Постепенно внимание публики переключилось на старейшин и жбан с пивом, так что артист смог выбраться на свободу. В пределах освещенного пространства Пита не обнаружилось. Семен некоторое время постоял в темноте, давая глазам привыкнуть к слабому свету ущербной луны, и приступил к поискам между хижин, изо всех сил стараясь не угодить в выгребную яму или помойку. В конце концов он чуть не упал, споткнувшись о неподвижное тело. Питекантроп лежал поперек тропы и спал. При помощи пинков и неприличных слов Семен его разбудил, заставил принять почти вертикальное положение и двигаться. Пришлось идти с ним в обнимку, не давая падать. Дело оказалось нелегким, поскольку волосатый детинушка был на голову выше Семена и, наверное, вдвое тяжелее. Задачу поводырь поставил самую простую и реальную – убраться из деревни как можно дальше.

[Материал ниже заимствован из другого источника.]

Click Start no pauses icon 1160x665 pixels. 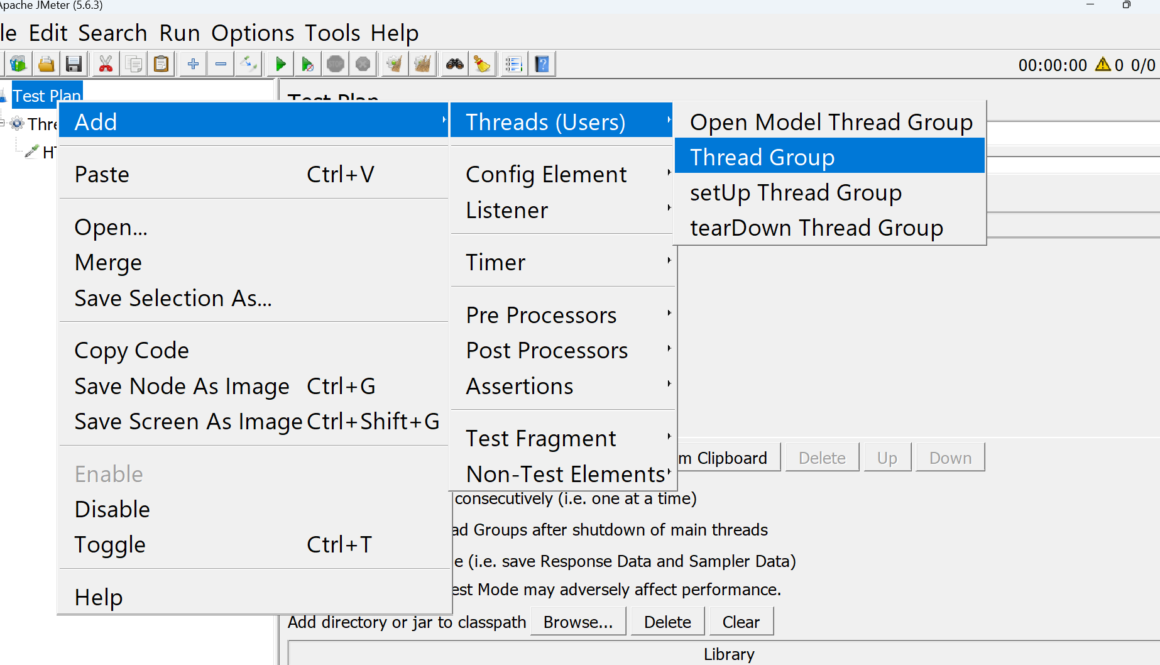tap(308, 64)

Луна то скрывалась за облаками, то вновь появлялась, красноватые пятна костров и пьяный людской гомон за спиной постепенно отдалялись. В конце концов Семен ощутил под ногами некое подобие тропы и решил с нее не сворачивать, благо ведет она куда-то в сторону леса. Километра через полтора-два он почти выбился из сил и пару раз чуть не подвернул ногу на корнях, торчащих поперек дороги. Зато Пит слегка оклемался и смог двигаться почти без посторонней помощи. Луна окончательно скрылась, лес вокруг сделался довольно густым, и видимость сократилась почти до нуля. Семен в очередной раз налетел на какую-то корягу, пребольно ушиб палец на ноге и решил остановиться на первой же поляне – утро вечера, а тем более ночи, мудренее. Поляна вскоре обнаружилась – тропа прямо на нее и вывела. Здесь кустов не было, а торчали какие-то довольно толстые пни разной высоты и странной формы. Семен сошел с тропы и принялся ощупью выбирать место для лежки – чтоб было сухо и не очень жестко. Пит ему не помогал, а бессмысленно шарахался в темноте туда-сюда и нечленораздельно мычал. На Семена же напали апатия и безразличие ко всему: недосып у него накопился изрядный, и к тому же он пережил мощный выплеск нервной энергии – хорошо хоть, сразу не отрубился! В общем, Семен ощупью нагреб груду какой-то мягкой лесной трухи, лег на нее и отключился, невзирая на комаров и ночную прохладу.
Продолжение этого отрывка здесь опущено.